Assim que chegamos ao campo, subimos para a aldeia a fim de darmos assistência em mais uma ceia do Senhor que seria ali realizada. Gostaria aqui de deixar um relato de como é feita por aqui e como podemos aprender com povos de culturas diferentes. Aqui na região as ceias são um pouquinho diferentes do que estamos acostumados nas igrejas. Durante o curso do rio em cada microrregião algumas aldeias que são evangélicas fazem um tipo de “aliança” de comunhão e assim cada mês a ceia é realizada em uma aldeia diferente, fazendo o rodízio entre 2 a 5 aldeias. Assim a “chegada”, como eles dizem, se dá no sábado do meio dia em diante, aqueles que chegam até as 14h ou 15h são recebidos pela aldeia ainda na beira do rio, e os anfitriões estão prontos para carregar as malas dos irmãos visitantes. Depois das malas carregadas, é hora de receber o pessoal no salão principal, onde é servida a “Quinhampira”, traduzindo: é peixe com pimenta (e haja pimenta!). Por aqui o pessoal ama pimenta, e quanto mais ardida melhor, e nós que somos “fracos” sofremos um pouco com o ardor, mas ficamos felizes com a barriga cheia. No momento antes da alimentação, os visitantes se apresentam, todos fazem os cumprimentos de acordo com o costume, e terminada a recepção oram e comem.

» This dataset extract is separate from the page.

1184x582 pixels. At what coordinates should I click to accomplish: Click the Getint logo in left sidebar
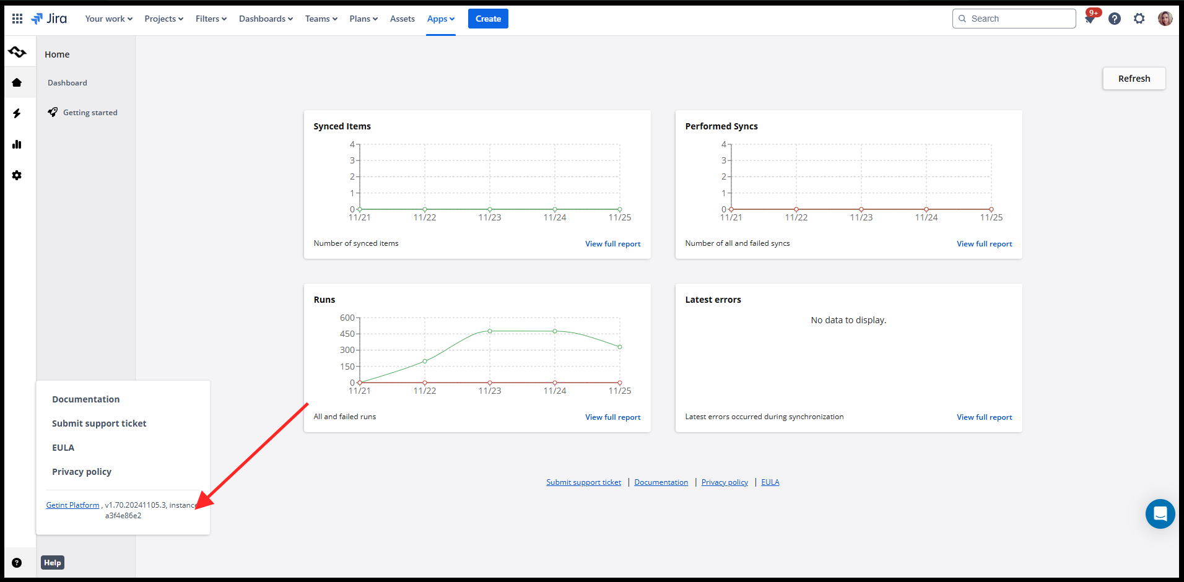click(17, 53)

Logo em seguida, cada um pega sua rede para atar onde passará aqueles dias. Sempre há um pequeno barracão para recepcionar os visitantes, feito conforme os costumes locais. Às 17h50min se ouve o soar do sino, “Dim, dim, Dim”: é hora do “caribé”, bebida típica do povo Baniwa, feita de beiju (que se parece com tapioca) misturado com água. Os pratos (ou pequenas vasilhas) dos visitantes são colocados ao chão, em frente do banco onde estão sentados, e a equipe da aldeia passa de prato em prato servindo a todos. Nesse momento ouve-se as vozes e expressões alegres, todos em um bom diálogo, mas ninguém come nada. Até que a última pessoa seja servida, daí conferem para terem a certeza de que todos foram servidos, então é hora de orar agradecendo e, enfim, se alimentar.

            Às 19h, ouve-se de novo o sino tocar: é hora de irem ao culto. É feita uma liturgia seguida de louvores e testemunhos de como Deus abençoou na viagem, livrou alguém ou providenciou para que estivessem ali. Há palavras de louvores a Deus e, em seguida, o momento da exposição da Palavra. O culto finaliza por volta das 22h com mais um momento de “Caribé” para todos. Porém não para por aí, uma vez que o culto foi finalizado, há um aviso de que o louvor a Deus seguirá até aguentarem, e assim vão noite adentro.

            Às 3 horas da manhã toca-se o sino, o ancião da aldeia está chamando o pessoal para o culto de oração da madrugada. Nesse culto não há somente oração, mas também muito louvor, e assim, mesmo quem fica na rede com intenção de dormir é acordado com o alto som dos louvores tocados com o ritmo da região, ritmos alegres para o pessoal daqui, porém ainda estou me acostumando, pois lembra nossos ritmos de forró “risca faca” ou “pé de serra” como se diz no interior de Minas.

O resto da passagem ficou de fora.